-- Opening Marker --

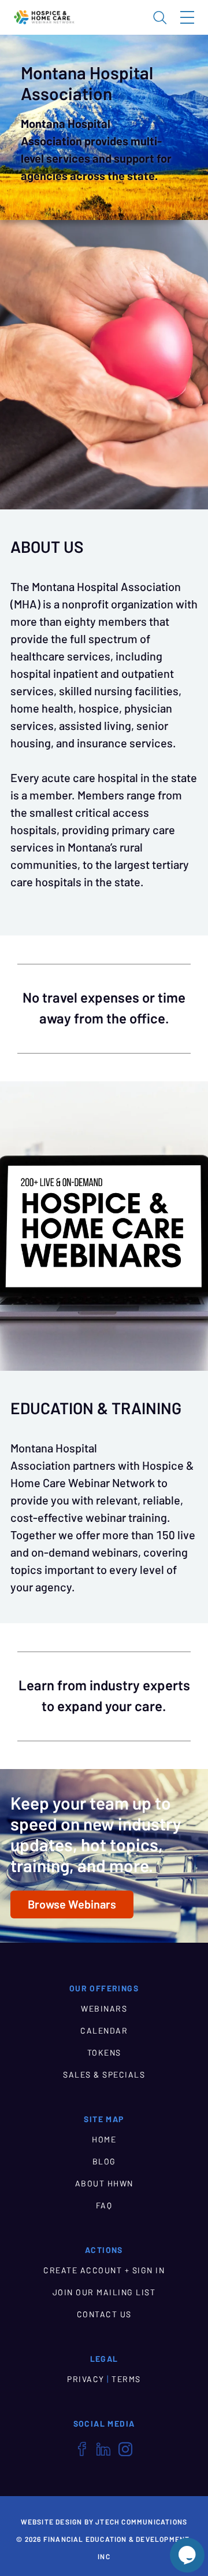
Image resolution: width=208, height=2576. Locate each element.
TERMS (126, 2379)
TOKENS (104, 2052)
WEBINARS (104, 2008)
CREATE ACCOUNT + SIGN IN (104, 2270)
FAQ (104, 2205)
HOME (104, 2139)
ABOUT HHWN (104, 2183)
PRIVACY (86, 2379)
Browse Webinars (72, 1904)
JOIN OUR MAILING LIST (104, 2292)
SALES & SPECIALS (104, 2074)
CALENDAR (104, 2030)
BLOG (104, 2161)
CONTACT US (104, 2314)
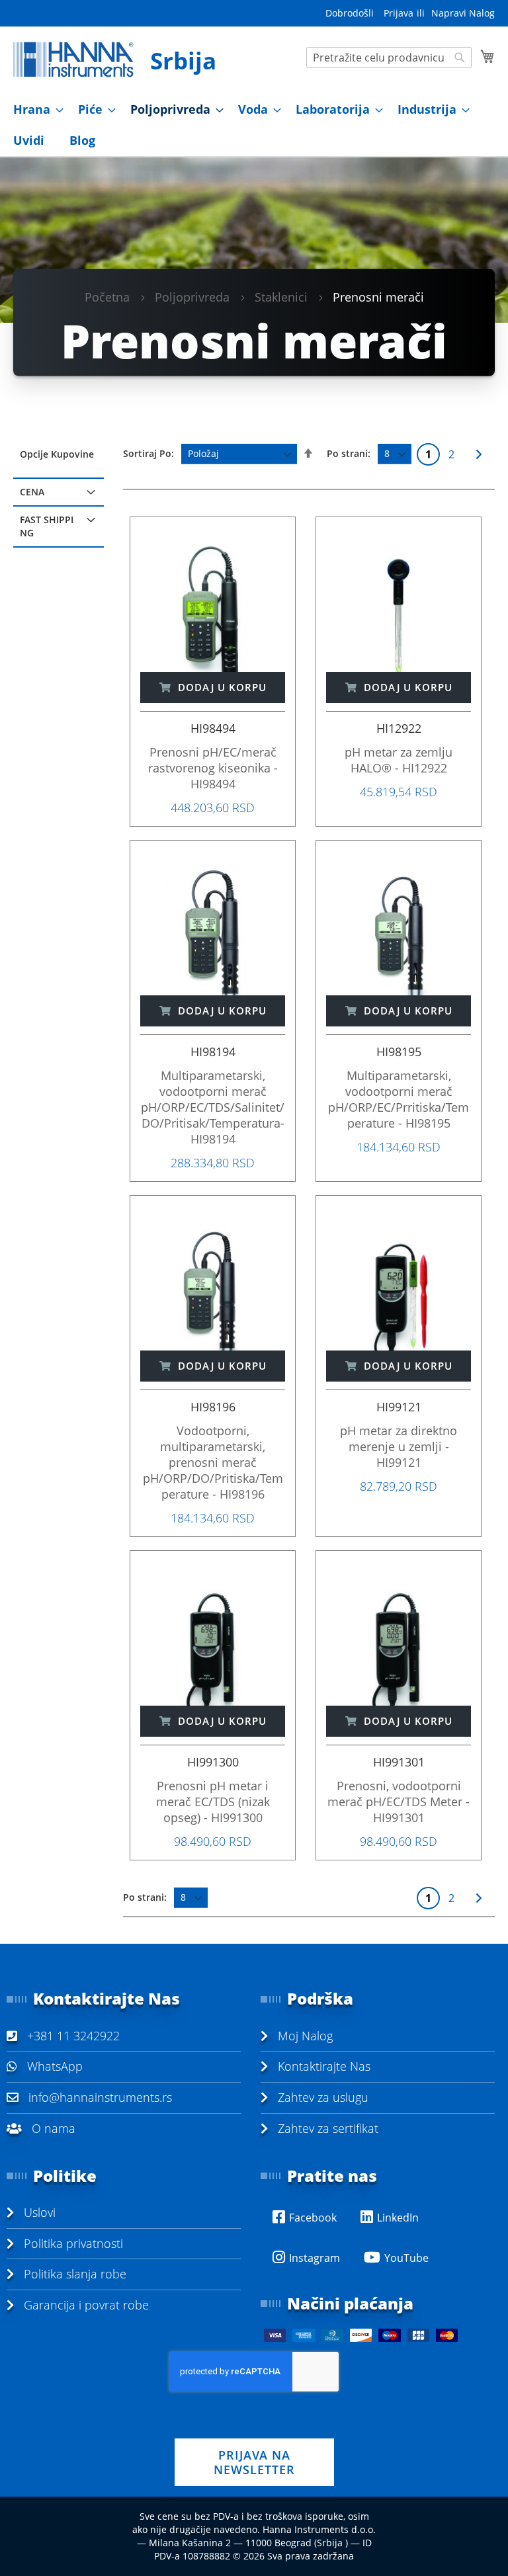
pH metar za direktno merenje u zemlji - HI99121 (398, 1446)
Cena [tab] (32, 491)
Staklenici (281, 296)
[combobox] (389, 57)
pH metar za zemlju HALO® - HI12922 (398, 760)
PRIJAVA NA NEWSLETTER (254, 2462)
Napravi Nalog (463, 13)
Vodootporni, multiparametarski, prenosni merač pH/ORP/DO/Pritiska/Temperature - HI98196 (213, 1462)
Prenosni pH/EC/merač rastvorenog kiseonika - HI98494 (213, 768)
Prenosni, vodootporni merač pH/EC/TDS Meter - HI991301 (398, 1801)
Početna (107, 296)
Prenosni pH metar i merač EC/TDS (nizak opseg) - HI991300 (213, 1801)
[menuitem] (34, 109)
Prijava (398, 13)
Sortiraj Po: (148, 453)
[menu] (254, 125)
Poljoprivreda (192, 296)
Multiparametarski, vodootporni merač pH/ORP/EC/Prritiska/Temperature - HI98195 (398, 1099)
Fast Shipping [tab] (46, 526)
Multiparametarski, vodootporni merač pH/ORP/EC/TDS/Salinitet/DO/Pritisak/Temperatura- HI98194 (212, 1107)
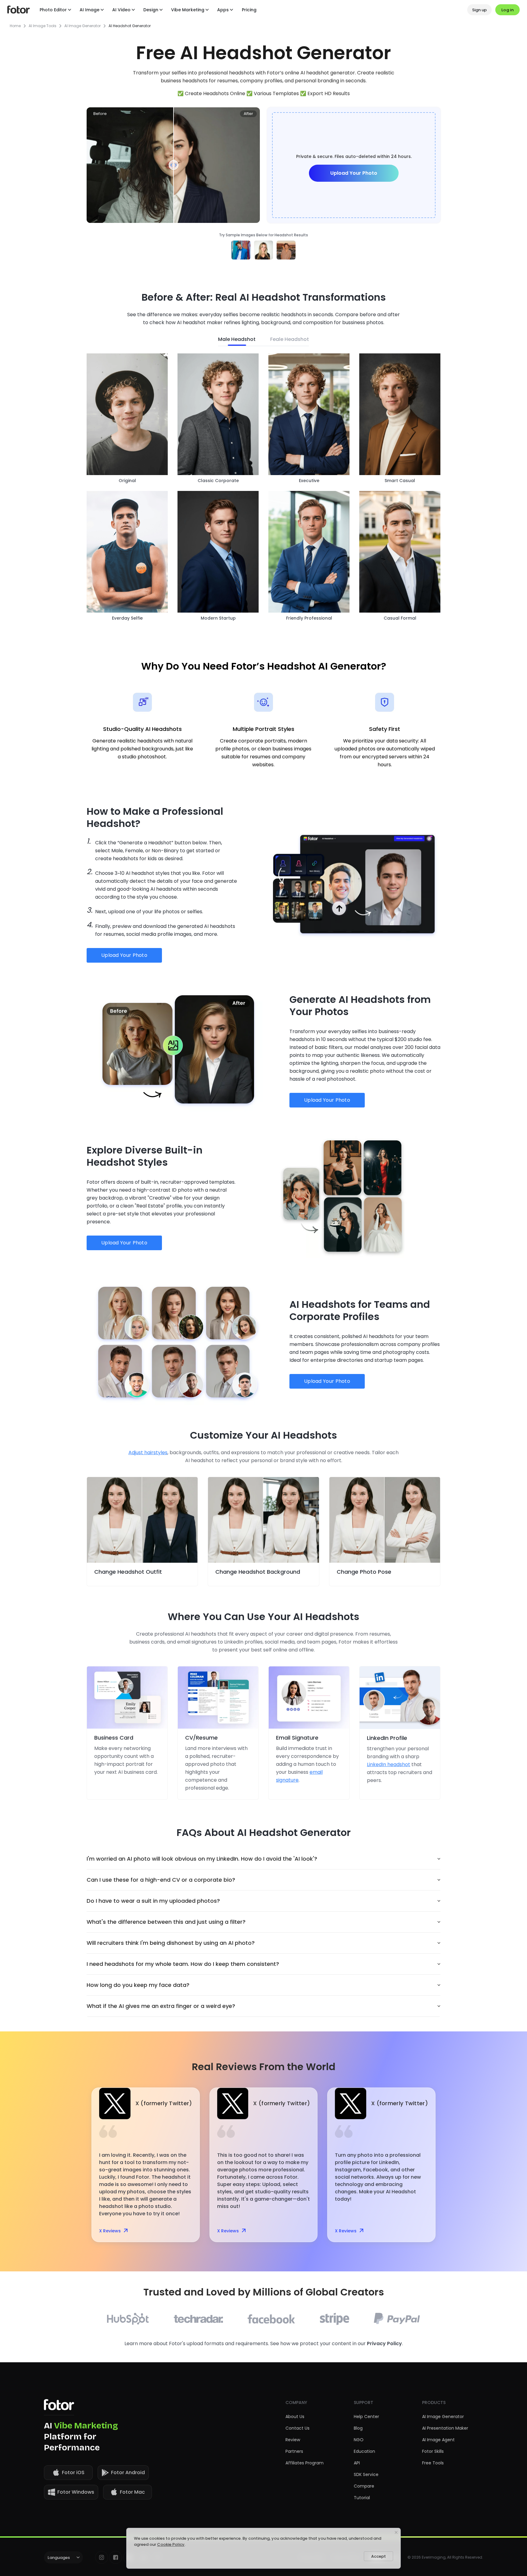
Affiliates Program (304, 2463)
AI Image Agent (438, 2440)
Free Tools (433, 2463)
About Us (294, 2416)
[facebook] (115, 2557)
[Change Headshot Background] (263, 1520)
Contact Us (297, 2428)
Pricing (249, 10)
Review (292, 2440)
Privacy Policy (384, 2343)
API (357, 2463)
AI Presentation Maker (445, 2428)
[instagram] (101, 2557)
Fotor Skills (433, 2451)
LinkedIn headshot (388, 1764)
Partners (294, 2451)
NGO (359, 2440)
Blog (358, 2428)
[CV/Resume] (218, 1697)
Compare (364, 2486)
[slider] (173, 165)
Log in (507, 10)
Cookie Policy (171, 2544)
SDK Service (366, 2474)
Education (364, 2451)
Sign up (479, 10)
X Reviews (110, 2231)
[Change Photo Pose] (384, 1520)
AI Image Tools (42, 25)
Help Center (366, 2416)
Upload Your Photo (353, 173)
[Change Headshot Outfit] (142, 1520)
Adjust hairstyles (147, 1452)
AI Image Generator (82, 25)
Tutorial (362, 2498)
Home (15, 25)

-- Closing Marker --

### ABOUT THIS EXERCISE
Search the data for the string "merač" and copy every line where it appears.

### REPLY
Vodootporni, multiparametarski, prenosni merač pH/ORP/DO/Pritiska/Temperature - HI98196 (213, 1462)
Prenosni pH/EC/merač rastvorenog kiseonika - HI98494 (213, 768)
Prenosni, vodootporni merač pH/EC/TDS Meter - HI991301 (398, 1801)
Prenosni pH metar i merač EC/TDS (nizak opseg) - HI991300 (213, 1801)
Multiparametarski, vodootporni merač pH/ORP/EC/Prritiska/Temperature - HI98195 (398, 1099)
Multiparametarski, vodootporni merač pH/ORP/EC/TDS/Salinitet/DO/Pritisak/Temperatura- HI98194 (212, 1107)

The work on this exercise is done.